Re: Self-selected literati bull*** SF



Gene Ward Smith wrote:
> Blake Hyde wrote:
>
> > I don't agree with many of Ringo's opinions he's expressed in other
> > threads. I don't like Joyce, but I do like many other Literary Writers.
> > I took a degree in literature, after all. However, I think I understand
> > what he's trying to say: he doesn't like the pessimistic (I don't think
> > nihilistic was the right word to use, because there is very little SF
> > that I would consider truly 'nihilistic') branch of speculative fiction.
> > Like 1984. Like Brave New World. Like Fahrenheit 451, or Do Androids
> > Dream of Electric Sheep?, or any of the dozens of other pessimistic
> > "futurist" novels.
>
> The earth invaded by slug-ugly aliens who proceed to eat us is
> optimistic?

It is optimistic, in a nihilistic kind of way. Let's get all the
independent-minded librul city dwellers eaten by nasty critters, and
the Strong Salt of the Earth will rise to their Rightful Place. Any
librul city-dwellers who want to survive are condemned to underground
slave/welfare pits, with military service as the only escape. At the
same time, weird alien bankers with long noses and shark's teeth
manipulate the entire universe for their own nefarious ends.

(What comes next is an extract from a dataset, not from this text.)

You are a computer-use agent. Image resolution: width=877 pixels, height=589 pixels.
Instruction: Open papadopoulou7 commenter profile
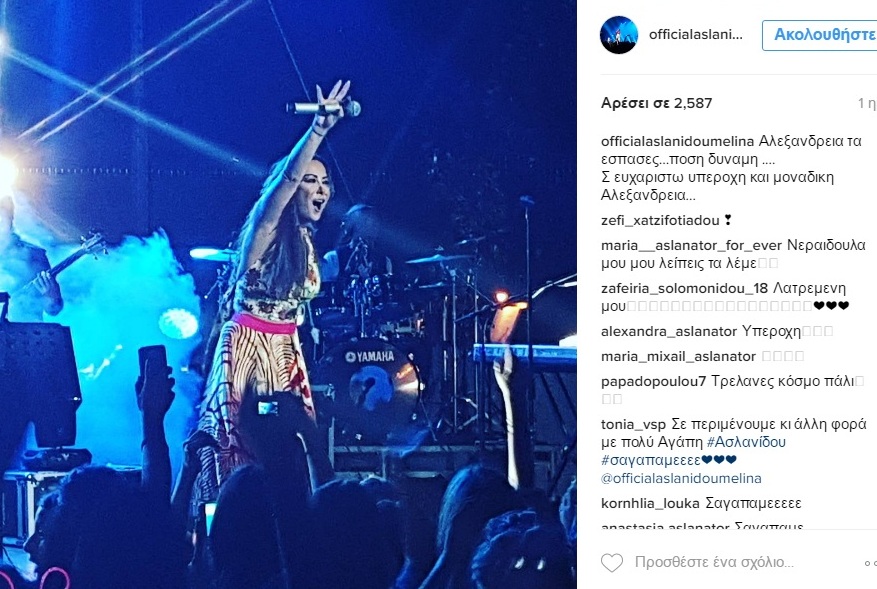653,381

But war porn can still make for good popcorn. (Bad for you, not
filling, but you keep going back for more.)

For the Connie Willis haters, I never thought of "Winnebagos" as
nihilistic. There's an unsubtle difference between nihilism and a
cautionary tale. And "Winnebagos" is one story in an extremely varied
mix of short stories. Very few stories in "Impossible Things" are as
pessimistic as Winnebagos. Most of the stories are optimistic, or
funny, or both.

For example: "Even the Queen" was written explicitly in response to
critical demands for "feminist writing". It is utterly hilarious. And
the story about survival of the fittest in the paleontology department
is an absolute classic.

.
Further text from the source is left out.